:: Reading text ::

Spurious wakes cannot be predicted: they are essentially random from the user's point of view. However, they commonly occur when the thread library cannot reliably ensure that a waiting thread will not miss a notification. Since a missed notification would render the condition variable useless, the thread library wakes the thread from its wait rather than take the risk.
Bugs due to spurious wakes
Consider the code for wait_and_pop
from my thread-safe
queue:
void wait_and_pop(Data& popped_value) { boost::mutex::scoped_lock lock(the_mutex); while(the_queue.empty()) { the_condition_variable.wait(lock); } popped_value=the_queue.front(); the_queue.pop(); }
If we know that there's only one consumer thread, it would be
tempting to write this with an if
instead of a
while
, on the assumption that there's only one thread
waiting, so if it's been notified, the queue must not be empty:
if(the_queue.empty()) // Danger, Will Robinson { the_condition_variable.wait(lock); }
With the potential of spurious wakes this is not safe: the
wait
might finish even if the condition variable was not
notified. We therefore need the while
, which has the
added benefit of allowing multiple consumer threads: we don't need to
worry that another thread might remove the last item from the queue,
since we're checking to see if the queue is empty before
proceeding.
That's the beginner's bug, and one that's easily overcome with a
simple rule: always check your predicate in a loop when
waiting with a condition variable. The more insidious bug
comes from timed_wait()
.
Timing is everything
condition_variable::wait()
has a companion function
that allows the user to specify a time limit on how long they're
willing to wait: condition_variable::timed_wait()
. This
function comes as a pair of overloads: one that takes an absolute
time, and one that takes a duration. The absolute time overload will
return once the clock reaches the specified time, whether or not it
was notified. The duration overload will return once the specified
duration has elapsed: if you say to wait for 3 seconds, it will stop
waiting after 3 seconds. The insidious bug comes from the overload
that takes a duration.
Suppose we wanted to add a timed_wait_and_pop()
function to our queue, that allowed the user to specify a duration to
wait. We might be tempted to write it as:
template<typename Duration> bool timed_wait_and_pop(Data& popped_value, Duration const& timeout) { boost::mutex::scoped_lock lock(the_mutex); while(the_queue.empty()) { if(!the_condition_variable.timed_wait(lock,timeout)) return false; } popped_value=the_queue.front(); the_queue.pop(); return true; }
At first glance this looks fine: we're handling spurious wakes by
looping on the timed_wait()
call, and we're passing the
timeout
in to that call. Unfortunately, the
timeout
is a duration, so every call to
timed_wait()
will wait up to the specified amount of
time. If the timeout was 1 second, and the timed_wait()
call woke due to a spurious wake after 0.9 seconds, the next time
round the loop would wait for a further 1 second. In theory this could
continue ad infinitum, completely defeating the purpose of using
timed_wait()
in the first place.

:: Set task ::
Please copy the part of the spurious-wake text that begins at "Timing is everything" and stops after "to wait: condition_variable::timed_wait()", substituting "sibling function" for "companion function". Work from the spurious-wake text alone.

:: Raw records ::
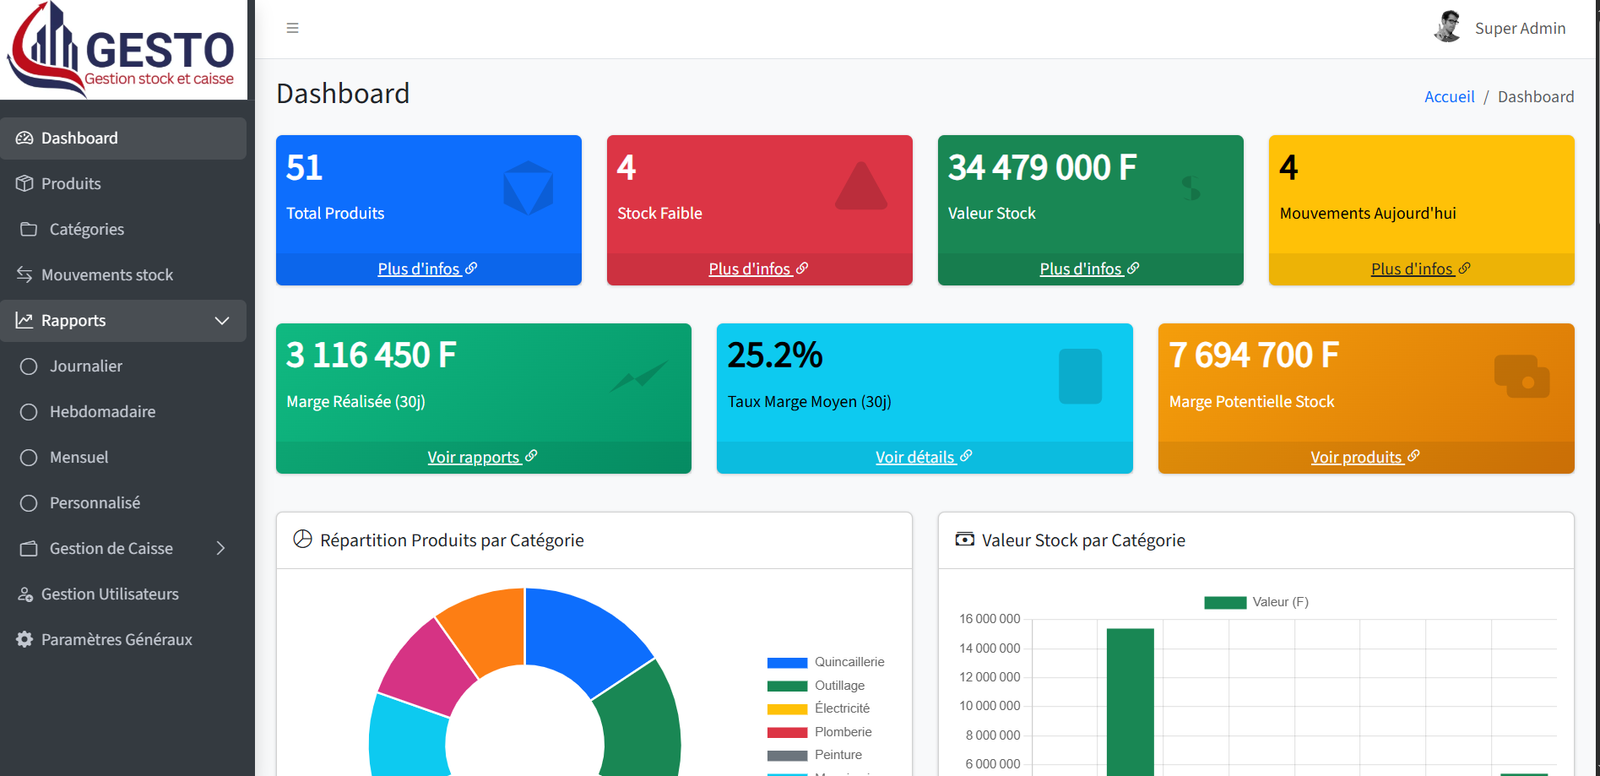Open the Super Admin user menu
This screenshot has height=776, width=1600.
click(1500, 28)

...

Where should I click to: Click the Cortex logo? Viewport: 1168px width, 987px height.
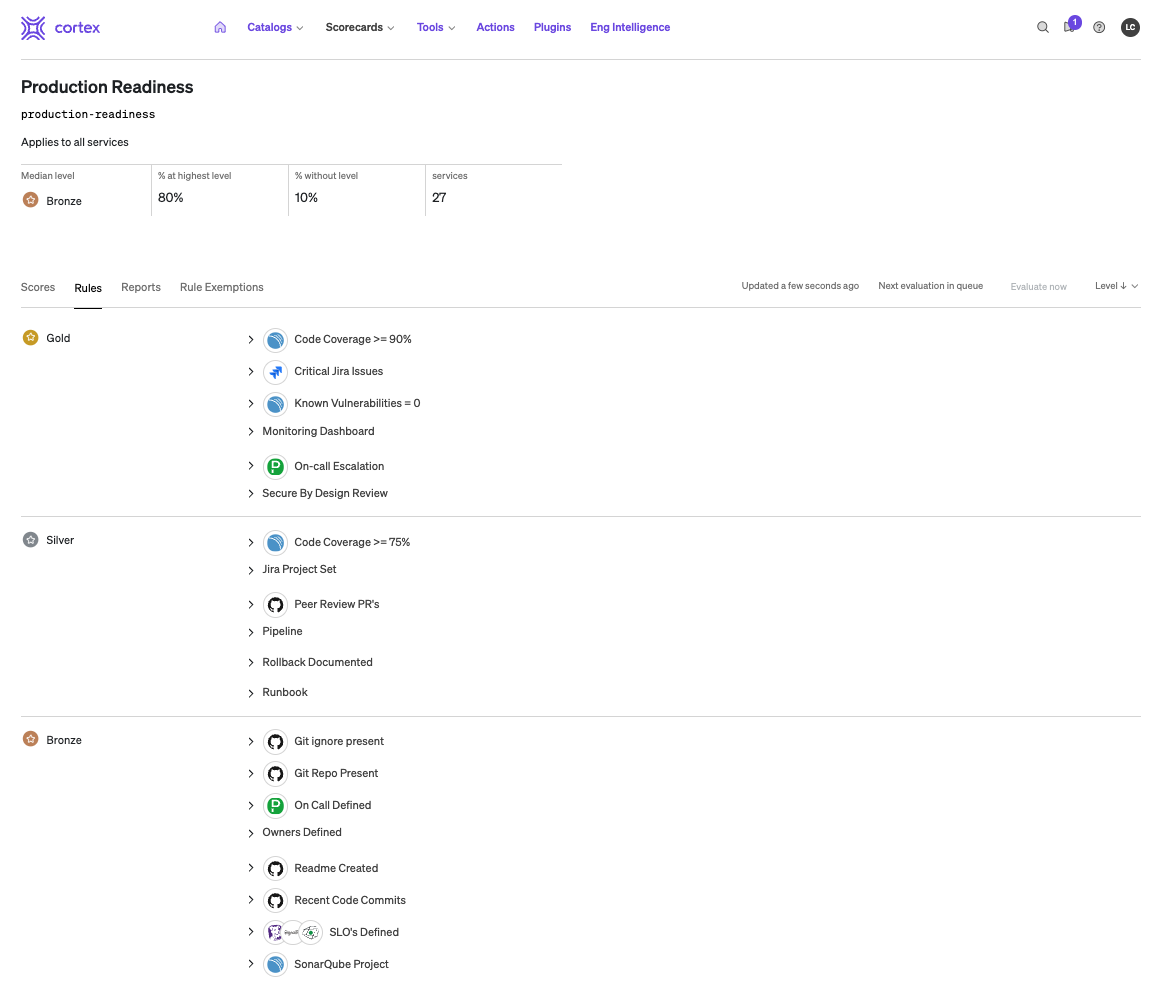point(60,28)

:: Correct response ::
Timing is everything
condition_variable::wait()
has a sibling function
that allows the user to specify a time limit on how long they're
willing to wait: condition_variable::timed_wait()